◆ TASK TO CARRY OUT: Put the lines from the one containing "Jump to the Keywords step checkmark" through the one containing "The height and width of the screenshot is (665, 1466)." into a numbered list, with blank lines left out. Include only the lines in that stretch.

◆ DATA SUPPLIED:
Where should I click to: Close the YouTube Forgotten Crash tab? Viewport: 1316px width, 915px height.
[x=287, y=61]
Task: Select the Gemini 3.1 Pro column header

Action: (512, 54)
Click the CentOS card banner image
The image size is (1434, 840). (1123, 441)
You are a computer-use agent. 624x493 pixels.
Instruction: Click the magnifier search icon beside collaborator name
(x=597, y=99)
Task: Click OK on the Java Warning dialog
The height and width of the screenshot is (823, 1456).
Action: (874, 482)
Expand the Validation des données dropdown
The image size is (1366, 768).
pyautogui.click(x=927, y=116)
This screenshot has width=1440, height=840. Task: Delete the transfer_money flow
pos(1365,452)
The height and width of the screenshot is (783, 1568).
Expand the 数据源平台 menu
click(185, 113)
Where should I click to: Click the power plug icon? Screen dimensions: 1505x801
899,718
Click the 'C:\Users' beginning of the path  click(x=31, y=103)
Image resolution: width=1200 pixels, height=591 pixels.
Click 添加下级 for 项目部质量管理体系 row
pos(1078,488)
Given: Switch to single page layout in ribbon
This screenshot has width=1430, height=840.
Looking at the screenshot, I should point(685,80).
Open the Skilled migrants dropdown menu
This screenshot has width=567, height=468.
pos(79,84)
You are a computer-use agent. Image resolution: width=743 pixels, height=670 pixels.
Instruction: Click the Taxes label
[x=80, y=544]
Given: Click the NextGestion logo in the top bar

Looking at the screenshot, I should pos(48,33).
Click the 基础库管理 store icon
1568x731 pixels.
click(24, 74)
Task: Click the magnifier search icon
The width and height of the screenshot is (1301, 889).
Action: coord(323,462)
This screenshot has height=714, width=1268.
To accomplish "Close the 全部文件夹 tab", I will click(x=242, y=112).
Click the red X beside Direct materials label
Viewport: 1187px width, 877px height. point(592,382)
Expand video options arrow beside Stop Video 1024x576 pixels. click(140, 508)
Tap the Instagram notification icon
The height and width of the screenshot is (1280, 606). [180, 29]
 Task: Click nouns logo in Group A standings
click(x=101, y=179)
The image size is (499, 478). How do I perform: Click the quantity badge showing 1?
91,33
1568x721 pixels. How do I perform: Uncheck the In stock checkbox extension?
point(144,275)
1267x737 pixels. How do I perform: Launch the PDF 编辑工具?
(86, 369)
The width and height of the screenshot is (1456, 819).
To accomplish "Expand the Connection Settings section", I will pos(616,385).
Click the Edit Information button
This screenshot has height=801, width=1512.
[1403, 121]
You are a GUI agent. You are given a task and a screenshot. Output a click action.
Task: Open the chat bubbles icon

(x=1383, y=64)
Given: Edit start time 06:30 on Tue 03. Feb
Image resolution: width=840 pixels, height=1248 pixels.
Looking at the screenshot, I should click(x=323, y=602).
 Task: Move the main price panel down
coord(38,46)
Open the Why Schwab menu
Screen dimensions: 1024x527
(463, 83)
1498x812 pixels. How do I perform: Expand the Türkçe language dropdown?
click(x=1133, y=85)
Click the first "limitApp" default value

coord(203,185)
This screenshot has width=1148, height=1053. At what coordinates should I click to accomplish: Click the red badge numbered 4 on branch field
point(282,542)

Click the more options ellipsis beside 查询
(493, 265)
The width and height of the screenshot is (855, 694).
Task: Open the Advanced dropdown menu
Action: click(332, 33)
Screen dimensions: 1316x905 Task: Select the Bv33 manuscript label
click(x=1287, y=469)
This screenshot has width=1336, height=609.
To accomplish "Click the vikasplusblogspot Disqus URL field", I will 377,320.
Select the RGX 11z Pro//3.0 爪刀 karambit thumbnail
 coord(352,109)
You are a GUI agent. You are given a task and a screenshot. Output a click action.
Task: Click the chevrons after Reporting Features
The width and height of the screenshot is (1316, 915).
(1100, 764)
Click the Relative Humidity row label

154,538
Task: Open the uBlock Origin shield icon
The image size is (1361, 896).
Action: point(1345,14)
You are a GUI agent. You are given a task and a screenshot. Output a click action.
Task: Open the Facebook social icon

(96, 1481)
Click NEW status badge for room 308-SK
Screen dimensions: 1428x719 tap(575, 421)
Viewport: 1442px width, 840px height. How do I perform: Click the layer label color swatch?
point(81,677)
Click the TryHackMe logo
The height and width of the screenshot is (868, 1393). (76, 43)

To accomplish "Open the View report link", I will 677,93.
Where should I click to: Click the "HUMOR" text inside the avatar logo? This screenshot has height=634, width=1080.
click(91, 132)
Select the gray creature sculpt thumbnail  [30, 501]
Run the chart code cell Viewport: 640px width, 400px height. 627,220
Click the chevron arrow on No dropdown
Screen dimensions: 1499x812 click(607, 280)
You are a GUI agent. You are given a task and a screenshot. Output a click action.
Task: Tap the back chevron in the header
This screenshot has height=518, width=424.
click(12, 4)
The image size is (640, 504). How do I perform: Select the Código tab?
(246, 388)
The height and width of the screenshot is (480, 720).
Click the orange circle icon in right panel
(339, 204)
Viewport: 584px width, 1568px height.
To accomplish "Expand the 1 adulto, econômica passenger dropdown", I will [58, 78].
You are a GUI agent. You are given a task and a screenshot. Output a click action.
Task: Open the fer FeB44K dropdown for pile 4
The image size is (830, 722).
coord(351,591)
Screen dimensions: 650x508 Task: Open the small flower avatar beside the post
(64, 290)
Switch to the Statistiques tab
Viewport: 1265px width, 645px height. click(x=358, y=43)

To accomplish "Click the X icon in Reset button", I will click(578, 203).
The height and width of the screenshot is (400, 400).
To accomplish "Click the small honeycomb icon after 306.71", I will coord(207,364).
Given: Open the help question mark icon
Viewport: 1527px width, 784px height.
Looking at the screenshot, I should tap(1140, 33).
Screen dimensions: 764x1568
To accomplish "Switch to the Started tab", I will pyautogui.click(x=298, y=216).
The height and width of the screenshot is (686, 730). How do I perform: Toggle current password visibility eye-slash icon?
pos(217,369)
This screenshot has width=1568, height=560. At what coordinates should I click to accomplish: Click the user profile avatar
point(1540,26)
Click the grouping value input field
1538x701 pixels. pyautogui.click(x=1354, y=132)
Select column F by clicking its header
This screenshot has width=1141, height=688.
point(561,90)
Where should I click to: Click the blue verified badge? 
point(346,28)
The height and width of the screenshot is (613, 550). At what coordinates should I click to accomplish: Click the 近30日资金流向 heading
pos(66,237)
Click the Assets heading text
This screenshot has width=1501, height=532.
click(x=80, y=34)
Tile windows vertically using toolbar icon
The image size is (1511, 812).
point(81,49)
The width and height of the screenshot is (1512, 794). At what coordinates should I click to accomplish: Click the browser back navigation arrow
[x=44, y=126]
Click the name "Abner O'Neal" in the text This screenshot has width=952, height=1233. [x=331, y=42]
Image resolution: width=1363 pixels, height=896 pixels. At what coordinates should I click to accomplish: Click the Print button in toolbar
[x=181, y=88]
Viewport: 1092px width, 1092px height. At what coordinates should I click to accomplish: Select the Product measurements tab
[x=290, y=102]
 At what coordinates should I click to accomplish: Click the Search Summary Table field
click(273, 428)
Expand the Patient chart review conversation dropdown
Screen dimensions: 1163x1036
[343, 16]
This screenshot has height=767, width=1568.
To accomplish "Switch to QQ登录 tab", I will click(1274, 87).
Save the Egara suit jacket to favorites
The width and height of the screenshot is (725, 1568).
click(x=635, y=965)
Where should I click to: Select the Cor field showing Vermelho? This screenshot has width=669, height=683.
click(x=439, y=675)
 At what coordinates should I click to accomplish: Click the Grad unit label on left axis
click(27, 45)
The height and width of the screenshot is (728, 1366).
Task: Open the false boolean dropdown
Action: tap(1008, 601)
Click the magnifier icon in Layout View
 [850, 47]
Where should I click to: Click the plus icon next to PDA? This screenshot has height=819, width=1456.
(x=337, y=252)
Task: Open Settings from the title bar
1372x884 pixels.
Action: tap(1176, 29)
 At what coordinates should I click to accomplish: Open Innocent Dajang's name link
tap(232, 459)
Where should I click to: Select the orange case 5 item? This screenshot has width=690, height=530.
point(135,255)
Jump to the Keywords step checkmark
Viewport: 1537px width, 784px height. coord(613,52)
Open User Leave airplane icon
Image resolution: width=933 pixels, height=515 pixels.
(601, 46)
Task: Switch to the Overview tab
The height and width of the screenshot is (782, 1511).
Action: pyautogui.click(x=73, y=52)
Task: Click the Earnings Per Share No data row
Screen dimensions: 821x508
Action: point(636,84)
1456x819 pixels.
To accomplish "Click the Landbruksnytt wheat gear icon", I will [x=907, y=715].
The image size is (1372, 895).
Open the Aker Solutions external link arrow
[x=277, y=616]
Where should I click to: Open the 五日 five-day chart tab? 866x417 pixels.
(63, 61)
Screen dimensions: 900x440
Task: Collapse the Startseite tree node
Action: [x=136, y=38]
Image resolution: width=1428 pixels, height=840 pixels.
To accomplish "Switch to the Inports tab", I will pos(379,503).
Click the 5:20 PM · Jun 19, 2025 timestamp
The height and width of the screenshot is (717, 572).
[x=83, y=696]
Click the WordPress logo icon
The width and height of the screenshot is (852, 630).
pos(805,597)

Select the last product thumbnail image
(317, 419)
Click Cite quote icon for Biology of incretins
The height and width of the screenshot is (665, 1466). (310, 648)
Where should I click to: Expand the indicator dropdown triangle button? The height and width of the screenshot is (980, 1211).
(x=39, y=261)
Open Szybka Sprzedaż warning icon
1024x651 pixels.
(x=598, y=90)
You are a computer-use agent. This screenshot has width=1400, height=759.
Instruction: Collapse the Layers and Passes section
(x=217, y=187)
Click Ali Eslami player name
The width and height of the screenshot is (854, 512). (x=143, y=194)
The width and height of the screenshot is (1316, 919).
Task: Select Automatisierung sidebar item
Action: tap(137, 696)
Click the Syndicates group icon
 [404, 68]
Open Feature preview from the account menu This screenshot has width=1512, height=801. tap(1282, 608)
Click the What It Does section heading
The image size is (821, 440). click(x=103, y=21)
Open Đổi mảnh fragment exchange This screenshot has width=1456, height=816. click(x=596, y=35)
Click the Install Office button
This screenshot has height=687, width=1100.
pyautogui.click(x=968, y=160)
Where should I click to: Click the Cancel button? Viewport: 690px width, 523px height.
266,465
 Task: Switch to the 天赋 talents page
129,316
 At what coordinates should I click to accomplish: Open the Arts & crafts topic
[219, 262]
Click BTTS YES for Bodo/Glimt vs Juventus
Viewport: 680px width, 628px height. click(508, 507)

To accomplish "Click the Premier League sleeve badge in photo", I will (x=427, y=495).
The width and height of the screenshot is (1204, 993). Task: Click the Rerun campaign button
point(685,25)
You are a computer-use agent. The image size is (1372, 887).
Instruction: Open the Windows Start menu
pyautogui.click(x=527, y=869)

◆ FULL OUTPUT:
1. Jump to the Keywords step checkmark
2. Viewport: 1537px width, 784px height. coord(613,52)
3. Open User Leave airplane icon
4. Image resolution: width=933 pixels, height=515 pixels.
5. (601, 46)
6. Task: Switch to the Overview tab
7. The height and width of the screenshot is (782, 1511).
8. Action: pyautogui.click(x=73, y=52)
9. Task: Click the Earnings Per Share No data row
10. Screen dimensions: 821x508
11. Action: point(636,84)
12. 1456x819 pixels.
13. To accomplish "Click the Landbruksnytt wheat gear icon", I will [x=907, y=715].
14. The image size is (1372, 895).
15. Open the Aker Solutions external link arrow
16. [x=277, y=616]
17. Where should I click to: Open the 五日 five-day chart tab? 866x417 pixels.
18. (63, 61)
19. Screen dimensions: 900x440
20. Task: Collapse the Startseite tree node
21. Action: [x=136, y=38]
22. Image resolution: width=1428 pixels, height=840 pixels.
23. To accomplish "Switch to the Inports tab", I will pos(379,503).
24. Click the 5:20 PM · Jun 19, 2025 timestamp
25. The height and width of the screenshot is (717, 572).
26. [x=83, y=696]
27. Click the WordPress logo icon
28. The width and height of the screenshot is (852, 630).
29. pos(805,597)
30. Select the last product thumbnail image
31. (317, 419)
32. Click Cite quote icon for Biology of incretins
33. The height and width of the screenshot is (665, 1466). (310, 648)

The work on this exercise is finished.